- Born: Nina Solomon 1932 Manhattan, New York City, New York, U.S.
- Died: May 4, 1990 (aged 57–58) U.S.
- Occupations: Editor, writer

= Nina Hyde =

American fashion editor (1932–1990)

Nina Hyde (1932 – May 4, 1990) was an American fashion editor. Following a stint for Women's Wear Daily, she moved to Washington, D.C. in 1961 and established the fashion page for The Washington Daily News, which became the "Hyde & Chic" column. She joined The Washington Post in 1972, where she remained until her death in 1990. For her contributions to fashion journalism, Hyde was honored with the Eugenia Sheppard Award and was named a Chevalier des Artes et Lettres.

After her death from breast cancer, the Nina Hyde Center for Breast Cancer Research at Georgetown University Hospital was established by Ralph Lauren and sixteen other designers. The fashion industry and The Washington Post continue to fundraise in memory of Hyde.

== Early life ==
Hyde was born Nina Solomon in 1932 in Manhattan, New York City. Her parents were Harry A. Solomon, an internist, and Ruth Solomon. She had one brother, Howard, and a sister, Marquise Sue. She was encouraged to be a doctor but she was upset by illness; a high school yearbook instead predicted that she would become the editor of Vogue. She graduated from Smith College and was accepted to the New York University School of Law, as one of only two women admitted to the class. She dropped out of law school to take a job with McCann-Erickson, an advertising firm, and Maidenform. She married real estate developer Lloyd Hyde in 1961. She had two daughters: Jennifer and Andrea.

== Career ==
Hyde joined Women's Wear Daily as a corset and brassiere editor, guided by the knowledge she had picked up in her role with Maidenform. She later worked for the Tobe Report. In 1961, she moved to Washington, D.C. with her husband and joined The Washington Daily News, where she was tasked with establishing the fashion page. She wrote the column "Hyde & Chic" for the paper, using her own funds to travel abroad to cover European fashion shows. When the newspaper closed in 1972, she joined The Washington Post. She was fashion editor at the newspaper until her death in 1990, when her position was filled by Cathy Horyn., She encouraged Jennifer Brice to enter a modelling contest sponsored by Hecht's department store and introduced her to Oscar de la Renta and Stephen Burrows. Hyde also worked as a freelancer for National Geographic.

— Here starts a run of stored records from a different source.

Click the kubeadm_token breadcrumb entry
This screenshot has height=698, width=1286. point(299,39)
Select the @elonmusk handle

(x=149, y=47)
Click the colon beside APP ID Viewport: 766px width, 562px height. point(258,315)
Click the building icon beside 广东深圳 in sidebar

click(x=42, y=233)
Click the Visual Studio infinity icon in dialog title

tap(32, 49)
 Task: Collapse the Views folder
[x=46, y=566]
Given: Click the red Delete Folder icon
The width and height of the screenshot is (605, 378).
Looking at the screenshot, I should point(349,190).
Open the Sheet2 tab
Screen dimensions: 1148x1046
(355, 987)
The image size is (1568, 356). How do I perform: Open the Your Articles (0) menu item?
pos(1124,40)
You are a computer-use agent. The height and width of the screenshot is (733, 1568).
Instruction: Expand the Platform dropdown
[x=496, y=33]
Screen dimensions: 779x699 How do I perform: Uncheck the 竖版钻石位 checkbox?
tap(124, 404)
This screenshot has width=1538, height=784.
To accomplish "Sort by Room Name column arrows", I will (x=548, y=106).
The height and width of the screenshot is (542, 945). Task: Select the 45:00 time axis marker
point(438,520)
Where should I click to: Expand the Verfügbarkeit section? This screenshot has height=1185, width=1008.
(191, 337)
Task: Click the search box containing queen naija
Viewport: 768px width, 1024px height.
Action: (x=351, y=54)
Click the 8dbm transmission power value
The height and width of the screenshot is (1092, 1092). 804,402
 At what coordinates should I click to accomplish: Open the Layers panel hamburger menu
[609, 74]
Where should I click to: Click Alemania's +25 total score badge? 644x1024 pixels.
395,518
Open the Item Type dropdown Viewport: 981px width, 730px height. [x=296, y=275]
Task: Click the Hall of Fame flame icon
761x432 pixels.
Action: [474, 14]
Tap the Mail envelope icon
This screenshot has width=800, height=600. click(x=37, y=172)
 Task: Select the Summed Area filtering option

Hyde was honored with the Eugenia Sheppard Award for fashion writing by the Council of Fashion Designers of America in 1989. The following year, she received the first lifetime achievement award granted by the Aldo Awards for coverage of the menswear industry, the Georgetown University Bicentennial Medal and named a Chevalier des Artes et Lettres by the French culture minister in Paris. She frequently gave lectures at Duke University, George Washington University, Georgetown University, Howard University and the Metropolitan Museum of Art. She was also a board member for Howard University Hospital and the D.C. Dance Company and founded what became the Duke Ellington School of the Arts. Fellow reporter Bernadine Morris said that Hyde "cover[ed] a fashion event as if it were a war."

== Death and legacy ==
Hyde was diagnosed with breast cancer in 1985, three years after a mammogram was misread that could have significantly improved her chances of recovery. The Washington Post, Ralph Lauren and sixteen other designers established the Nina Hyde Center for Breast Cancer Research at Georgetown University Hospital in 1989, including Lauren donating $100,000. Hyde died on May 4, 1990, at Georgetown University Hospital in Washington, D.C. at the age of 57. She raised almost $2 million for the Georgetown University Medical Center and after her death, the Post and her friends in the fashion industry continued to fundraise for the center, including launching a Super Sale fundraiser in 1990 and starting the Fashion Targets Breast Cancer campaign in 1994. In 1997, the musicians Judy Collins and Roberta Flack held a series of concerts to raise money for the center. Hyde's papers are held by the Fashion Institute of Technology.